INSTANTROOMが自社プラットフォーム掲載の約1.7万件を対象としたAIエンジニアの案件調査を公開した。平均年収は1048万円で職種別8位。リモート比率は84.9%と高水準だが、一部出社への移行傾向も見られる。
INSTANTROOMは2026年7月30日、同社が運営するITフリーランス向け案件プラットフォーム「FreelanceBoard」(フリーランスボード)に掲載された案件を分析した「AIエンジニア案件の調査レポート」を公開した。本調査は、2024年2月1日〜2026年7月30日までに掲載された1万7851件のフリーランス案件を対象に、AIエンジニアの平均年収やテレワークの比率、需要が大きい業界などをまとめたものだ。

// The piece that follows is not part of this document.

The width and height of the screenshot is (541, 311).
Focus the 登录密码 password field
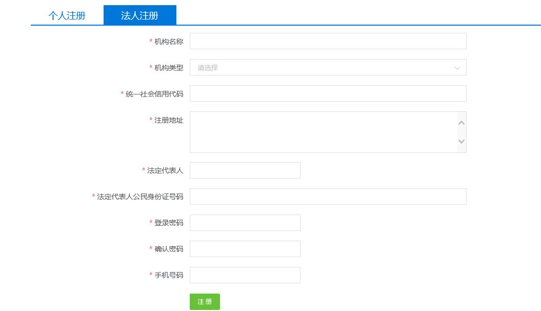click(245, 223)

調査の結果、AIエンジニア案件の平均年収は1048万円に達し、職種別ランキングで8位となった。テレワークが可能な案件の比率は84.9%と高水準を維持しているものの、フルリモート案件が減少傾向にある一方で一部出社を求める案件が増加しており、働き方に変化の兆しが見えるとしている。
「FreelanceBoard」に掲載されたAIエンジニア案件の平均月額単価は87.3万円で、これを年収に試算すると1048万円となった。IT職種別の年収ランキングでは8位に位置しており、フリーランス市場において高い報酬水準にあることが示された。
INSTANTROOMはAIエンジニアを「機械学習や生成AIを活用し、予測モデルの構築、画像・音声認識、業務自動化などの仕組みを開発する職種」としている。その業務範囲は多岐にわたり、データの加工からモデルの設計、検証、さらには既存システムへの組み込みまで専門的な能力が要求される。こうした高度な専門性が、平均年収1000万円を超える高い市場価値につながっていると分析している。
現在、多くの企業が業務効率化やサービスの高度化を目的として、AI活用の検討を加速させている。実用的なAIシステムを設計・開発・運用できる人材は限定的であり、希少性が高まっている。同社は、実務レベルでAIを扱えるエンジニアは今後も高い市場価値を維持し続けると予測している。
AIエンジニア案件における働き方の調査では、テレワークを取り入れた案件が圧倒的な割合を占めることが分かった。2026年7月時点のリモート比率は、フルリモートが33.7%、一部リモートが51.2%で、これらを合わせたリモート可能案件は84.9%に達している。一方で、オフィス出社を求める常駐案件は15.0%にとどまった。
特筆すべきは、テレワークの内訳に変化が生じている点だ。前月比で見ると、フルリモート案件が4.4%減少したのに、一部リモート案件は2.4%増加、常駐案件は2.1%増加した。前年同月比でも、フルリモートが4.3%減少する一方で、一部リモートは4.7%増加している。
この傾向から、AIエンジニアの働き方が「完全在宅」から「一部出社を組み合わせた働き方」に移行しつつあることがうかがえる。AIエンジニアはオンライン環境での開発や分析作業に適している職種ではあるが、機密性の高いデータの管理、基幹システムとの密接な連携といったニーズから、一定の出社が求められるケースが増えているとしている。